**TEXTE DE LECTURE:**

- - -

Dans le reste de l'empire, le programme prend les formes d'une déportation, conduite par chemin de fer sur une partie du parcours, les familles restant parfois réunies. Les convois de déportés — environ 870 000 personnes[27] — convergent vers Alep, en Syrie, où une Direction générale de l'installation des tribus et des déportés les répartit selon deux axes : au sud, vers la Syrie, le Liban et la Palestine — une partie survivra ; à l'est, le long de l'Euphrate, où des camps de concentration, véritables mouroirs[30], sont improvisés. Les déportés sont peu à peu poussés vers Deir ez-Zor. Là, en juillet 1916, ils sont envoyés dans les déserts de Mésopotamie où ils sont tués par petits groupes ou meurent de soif[31]. Les derniers regroupements de déportés le long du chemin de fer de Bagdad, à Ras-ul-Aïn, à Intilli sont, eux aussi, exterminés en juillet 1916. Seul survit un tiers des Arméniens : ceux qui habitaient Constantinople et Smyrne, les personnes enlevées, les Arméniens du vilayet de Van, sauvés par l'avancée de l'armée russe, soit deux cent quatre-vingt-dix mille survivants[27]. Quelque cent mille déportés des camps du sud survécurent également.[réf. nécessaire]

Les massacres des populations assyro-chaldéennes, syriaques et yézidies

Article connexe : Massacre des Assyriens.

- - -

**SEGMENT DE DONNÉES:**
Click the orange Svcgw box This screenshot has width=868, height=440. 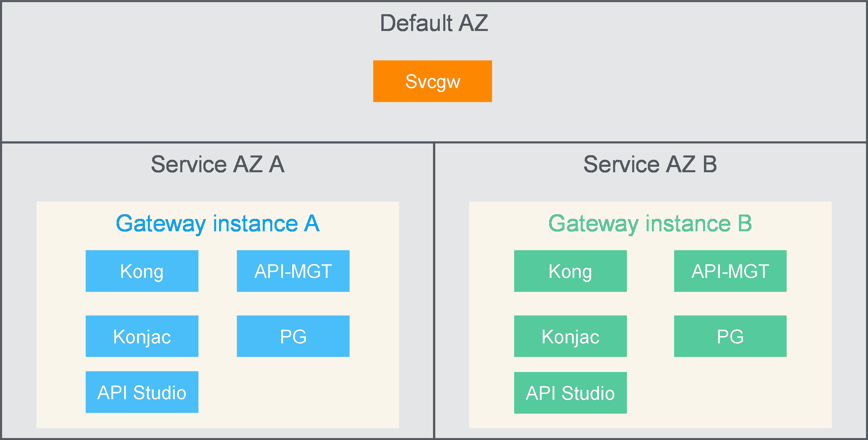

- - -

**CONSIGNES DE L'EXERCICE:**
(A) Pour chacun des énoncés suivants, indiquez par oui ou par non s'il concorde avec le texte sur la déportation des Arméniens, en citant à l'identique les mots du texte qui tranchent. (i) Les convois de déportés convergent vers Alep. (ii) En juillet 1916, les déportés rassemblés à Deir ez-Zor sont envoyés vers la Palestine. (iii) Les Arméniens du vilayet de Van doivent leur survie à l'avancée de l'armée russe.
(B) Traduisez en anglais la phrase suivante, tirée du texte sur la déportation des Arméniens : « Les derniers regroupements de déportés le long du chemin de fer de Bagdad, à Ras-ul-Aïn, à Intilli sont, eux aussi, exterminés en juillet 1916. »
(C) Rédigez la suite du texte sur la déportation des Arméniens à partir de l'endroit où il s'arrête.

**RÉPONSES ATTENDUES:**
(A)
(i) Oui : « Les convois de déportés — environ 870 000 personnes[27] — convergent vers Alep, en Syrie ».
(ii) Non : « Là, en juillet 1916, ils sont envoyés dans les déserts de Mésopotamie ».
(iii) Oui : « les Arméniens du vilayet de Van, sauvés par l'avancée de l'armée russe ».

(B) The last groups of deportees along the Baghdad railway, at Ras-ul-Aïn and at Intilli, were also exterminated in July 1916.

(C)
La population araméenne (chaldéenne) fut aussi durement touchée durant cette période, ayant été en grande partie éliminée par les autorités ottomanes[32], ainsi que certains Syriaques et Yézidis[33].

Bilan des massacres

Les faits sont connus dès mai 1915 via les rapports de diplomates neutres et les témoins appartenant aux nombreuses missions, écoles et hôpitaux présents dans l'empire ottoman. La presse de l'époque, en particulier aux États-Unis et au Canada, se fait l'écho de l'indignation soulevée par ces révélations. Après la guerre, le régime Jeune-Turc ayant disparu depuis octobre 1918, des procès montrent la réalité des massacres et révèlent l'existence d'une organisation criminelle, l'Organisation spéciale, qui a orchestré les destructions de la population arménienne[34].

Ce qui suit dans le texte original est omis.